Kirigami enables 2D-to-3D shape shifting in thin sheets through cutting. Here we report a simple strategy of cut boundary curvature-guided 3D curved shape morphing and its applications in nondestructive grippers and dynamically conformable heaters.

Designing shape-programming materials from 2D thin sheets to 3D shapes has attracted increasing interest in the past decades due to shape-imparted novel properties, which have found broad applications in soft robots, functional biomedical devices, and four-dimensional (4D) printing. Kirigami, an ancient paper cutting art, offers a promising strategy for 2D-to-3D shape morphing through cut-guided deformation. Existing kirigami designs for target 3D curved shapes rely on intricate cut patterns in thin sheets, making the inverse design and the control of the dynamic morphology challenging.

Motivated by the Gauss-Bonnet theorem in differential geometry, here, we exploit programming the curvature of cut boundaries rather than the complex cut patterns in kirigami sheets for target 3D curved shapes. The strategy largely simplifies the inverse design and the program of the dynamic morphology. Leveraging this strategy, we demonstrate its potential applications as a universal and nondestructive gripper for delicate objects, including live fish, raw egg yolk, and a human hair, as well as dynamically conformable heaters for human knees. This study opens a new avenue to encode boundary curvatures for shape-programing materials with potential applications in soft robotics and wearable devices.

As shown in Fig. 1, our kirigami sheet is composed of parallel discrete ribbons enclosed by continuous boundaries through simple patterning of parallel cuts, which is different from the previous networked polygon cut units-based kirigami sheets. Setting the circular, square, and biconcave boundary provides a stretching-tuned mechanism of variation in the boundary curvature, which further changes the deployed Gaussian curvature. Simply stretching the kirigami sheet with prescribed curved cut boundaries could generate varieties of well-predicted 3D curved shapes with positive, negative, and zero Gaussian curvatures and their combinations. The simple design of parallel cuts in this work endows the unique characteristic, i.e., parallel cuts make each discrete ribbon a geodesic curve of the morphed morphologies. It will facilitate the inverse design and dynamically programming morphologies.

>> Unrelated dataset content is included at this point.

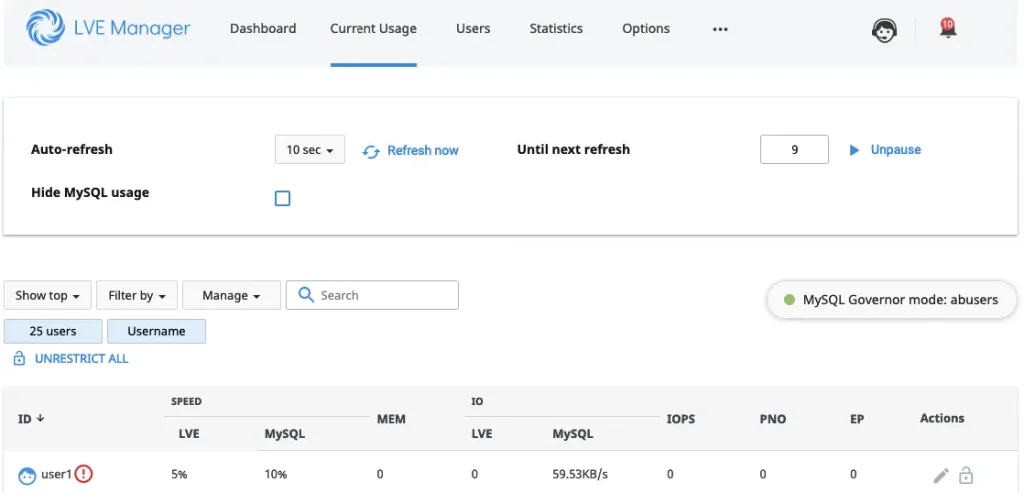
Task: Open the notifications bell icon
Action: (x=947, y=29)
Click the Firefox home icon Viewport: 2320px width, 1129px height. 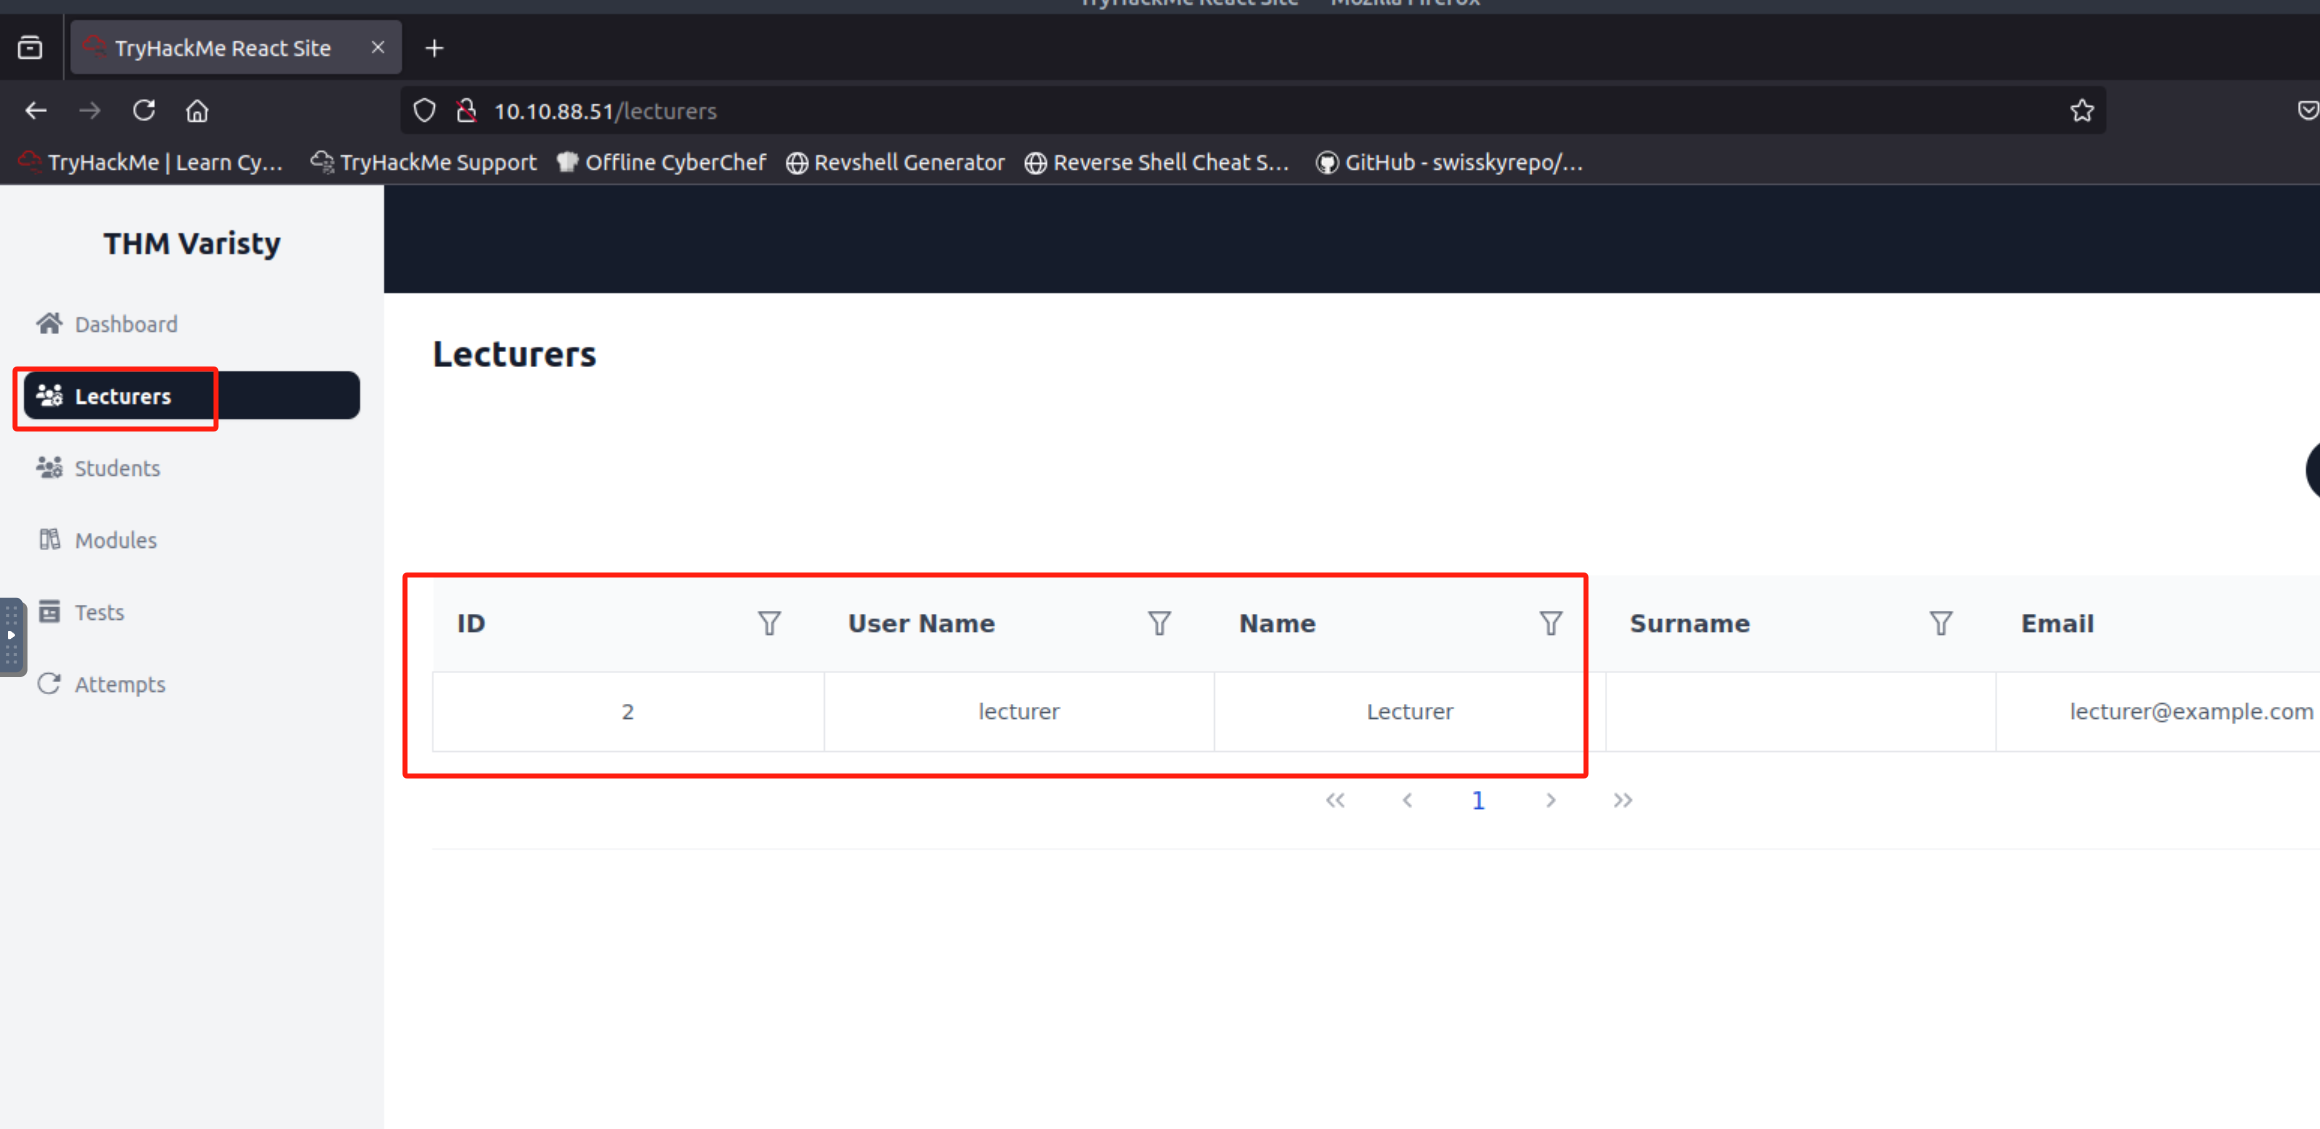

Leveraging both the forward and inverse design strategy utilizing the boundary curvature, we demonstrate more complex 3D shapes combined with their dynamic morphologies. As shown in Fig. 2a-c, a diamond-shaped 2D precursor performs face changing via the bistability of the ribbons. Further, programming the dynamic morphology, we show a delicate and noninvasive gripper (Fig. 2d-e) for gelatinous organisms. It is noteworthy that using pinching or the friction force, existing kirigami grippers are not well suited for grasping gelatinous organisms. These grippers need to compress or pinch the targets to lift the targets, making the noninvasive collection of the delicate organisms challenging. Distinct from that, we demonstrated a grasping mode, encapsulating the targets ultra-gently without compressing the objects, via the programmable dynamic morphology. Moreover, the universal gripper can be applied to a wide range of targets, including small objects such as a raw egg yolk (Fig. 2f), a human hair (Fig. 2g), a thin micro-SD card, and blueberries, etc., as well as a 400g deadweight that is 1,000 times the weight of the gripper (0.4g).

Also, we harness the correlation between the boundary curvature and the 3D morphology and demonstrate an electrically driven resistive human-knee heater (Fig. 3) mimicking the conformability of the shrimp’s shell. It shows intrinsic adaptivity with decent conformability and large-area uniform- heating capability.